Configuration/testing/deployment/change management process can be automated further using version-controlled configuration. Put your playbook directory (e.g. ~/playbooks/default) under git version control and start tracking changes to your configuration:

# create a project
xsrv init-project default
# enter the project directory
cd ~/playbooks/default/
# start tracking changes
git init
# add initial files
git add .
git commit -m "initial commit"
# change a configuration value
xsrv edit-host default prod.example.org
# add and commit the change
git add host_vars/prod.example.org/prod.example.org.yml
git commit -m "prod.example.org: change x configuration to y"
# push your changes
git push

Reverting changes:

  • git checkout your playbook directory as it was before the change or git reset to the desired, “good” commit.

  • apply the playbook xsrv deploy

You may have to restore data from last known good backups/a snapshot from before the change.

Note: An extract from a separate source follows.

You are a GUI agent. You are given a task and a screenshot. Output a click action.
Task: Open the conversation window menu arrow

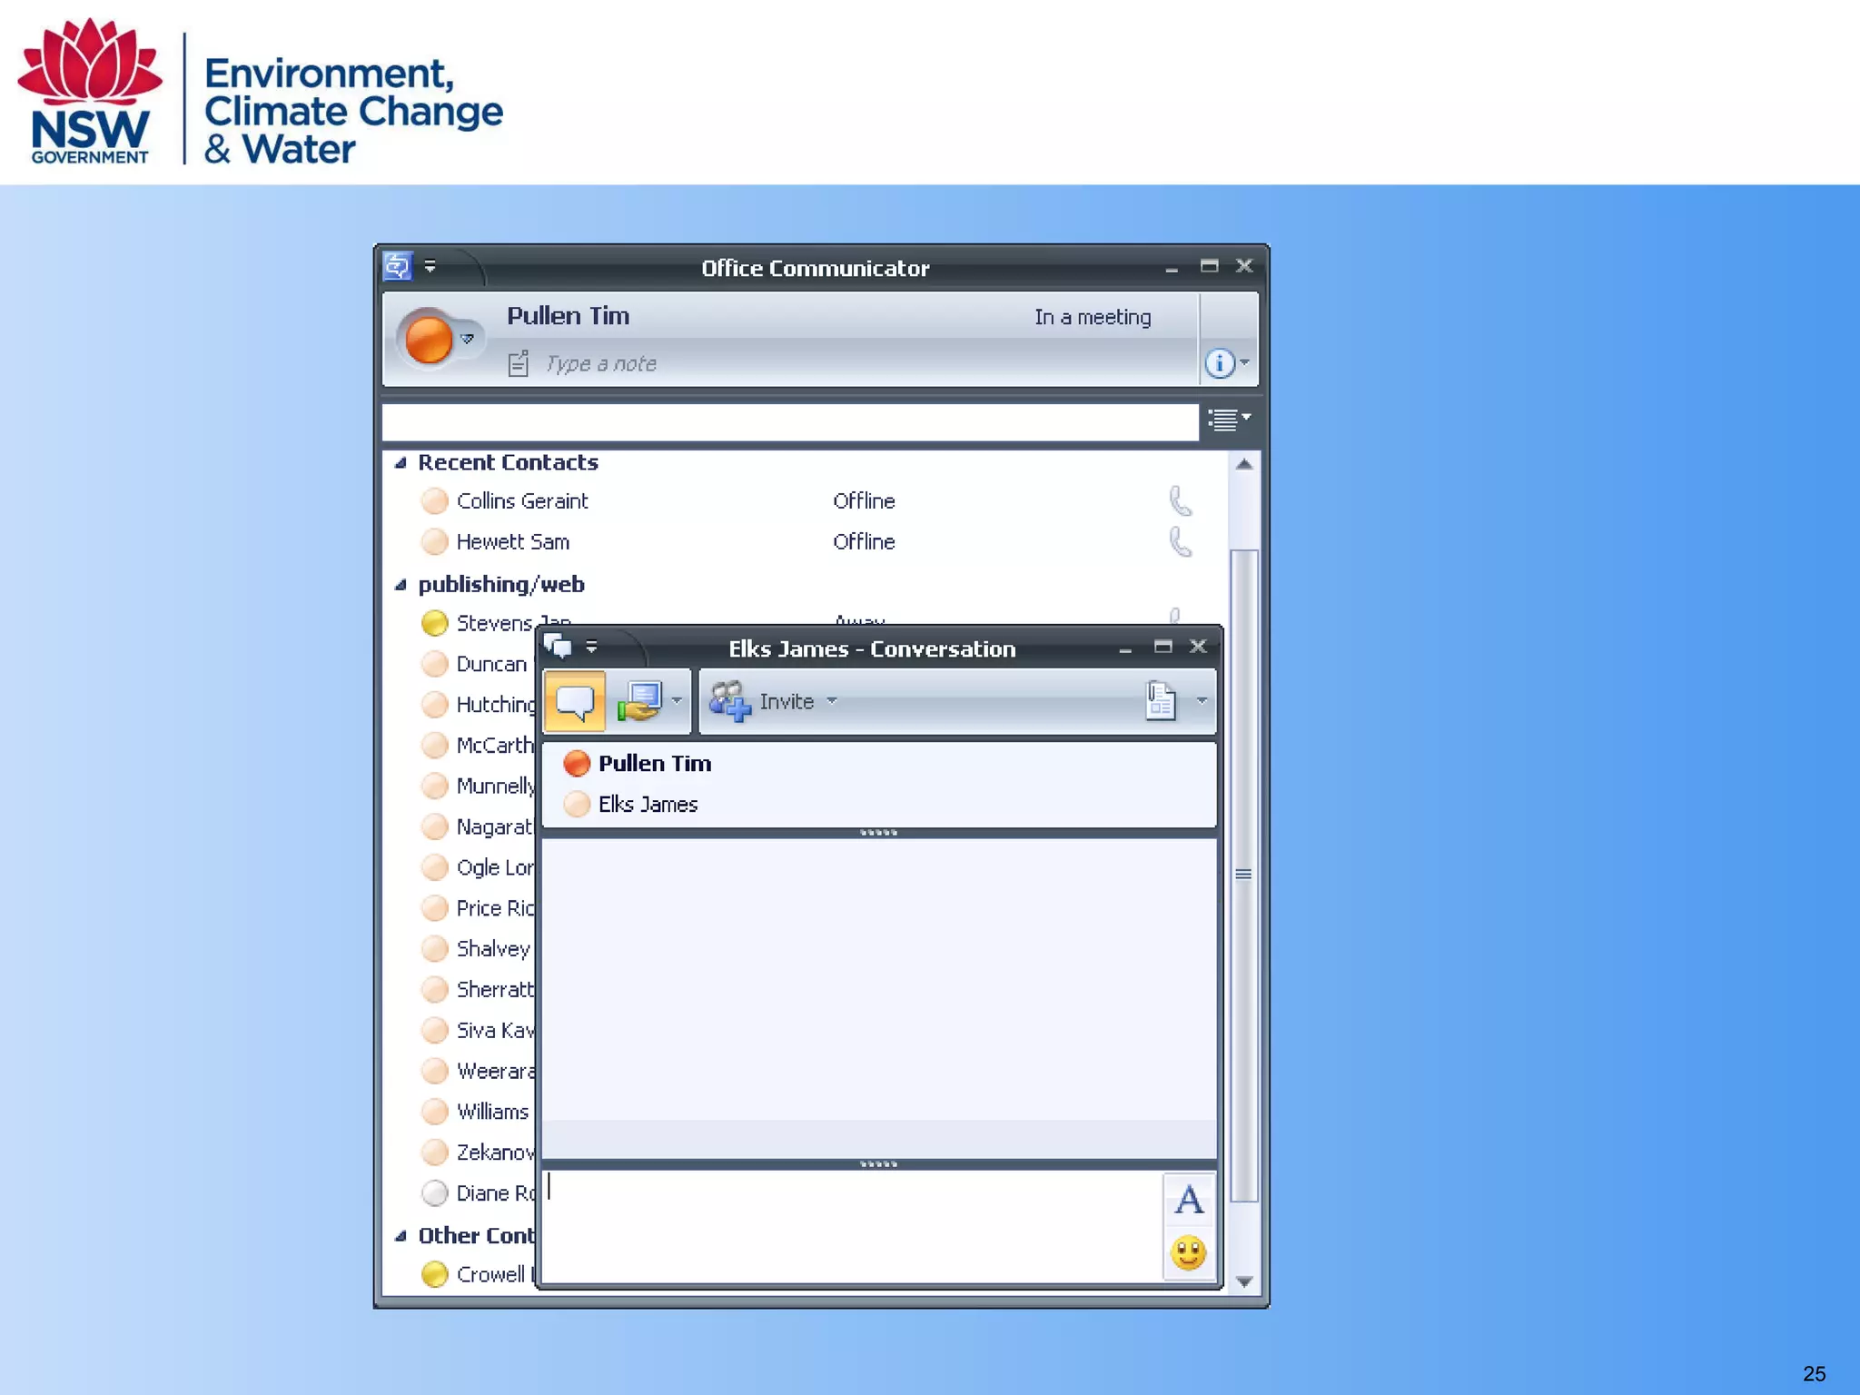[x=592, y=647]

See each role’s documentation for restoration instructions.

Continuous deployment

Projects stored in git repositories can be tied to a Continuous deployment system that will perform automated checks and deployments, controlled by git operations (similar to GitOps).

This example .gitlab-ci.yml checks the playbook for syntax errors, simulates the changes against staging and production environments, and waits for manual action (click on ) to run actual staging/production deployments.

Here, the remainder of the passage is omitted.